Dois mosquitos do gênero Aedes, Aedes aegypti e Aedes albopictus, são espécies invasoras em regiões tropicais e subtropicais a nível global. Enquanto A. aegypti é nativo da África, A. albopictus é originalmente do sudeste da Ásia, mas ambas as espécies foram disseminadas por humanos e continuam a expandir sua área de ocorrência.

As duas espécies são conhecidas como vetores de várias doenças que afetam humanos, especialmente aquelas causadas por espécies de Flavovirus, o que inclui febre amarela, dengue e zika. Chikungunya, causada por uma espécie de Alphavirus, também é transmitida a humanos por eles. Além disso, eles também podem transmitir alguns nematódeos, como o verme-do-coração que infecta o coração de cães e outros carnívoros.

Aedes aegypti picando um humano e tendo uma deliciosa e sangrenta refeição. Foto de James Gathany.

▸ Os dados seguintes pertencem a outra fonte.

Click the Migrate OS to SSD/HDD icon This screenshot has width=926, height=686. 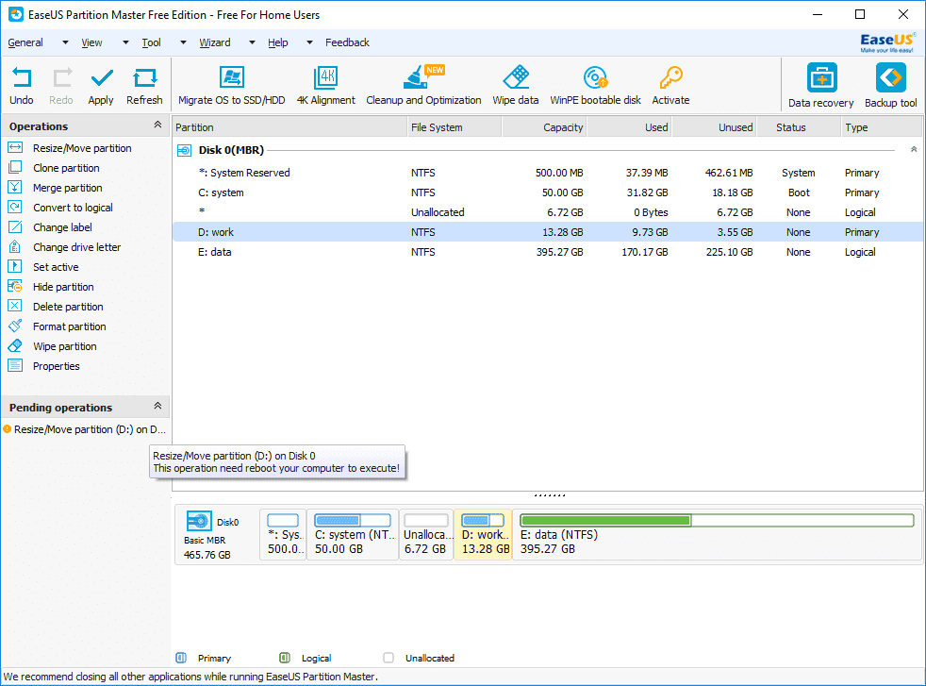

Por A. aegypti e A. albopictus serem uma ameaça tão grande à saúde pública, se livrar deles é prioridade. Aqui no Brasil, há uma campanha nacional massiva para reduzir a habilidade de Aedes de se reproduzir. Para isso, recomenda-se evitar recipientes com água parada em locais abertos, tal como vasos de flores, baldes, barris, pneus usados e praticamente tudo que possa reter água tempo o bastante para o desenvolvimento das larvas. Tenho que dizer, no entanto, que isso tudo parece ser em vão. Os mosquitos continuam a se espalhar e os casos de dengue continuam a aumentar. O fato é que os mosquitos vão achar um lugar para porem seus ovos. Se eles não encontrarem no quintal, encontrarão na floresta ou num terreno baldio.

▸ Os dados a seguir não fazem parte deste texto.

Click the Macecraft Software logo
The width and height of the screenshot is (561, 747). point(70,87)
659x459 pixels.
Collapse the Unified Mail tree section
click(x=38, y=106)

Em vez de forçá-los a porem os ovos onde não podemos ver, deveríamos estimulá-los a porem os ovos em torno de nós e então matar as larvas. Vários predadores aquáticos já foram testados como aliados potenciais, incluindo peixes larvívoros, ninfas de libélula, copépodes, planárias e até outros mosquitos cujas larvas comem larvas de Aedes! O uso destes predadores apresentou resultados diversos. Peixes larvívoros são difíceis de manter em tanques em casa e ninfas de libélula são generalistas demais como predadores.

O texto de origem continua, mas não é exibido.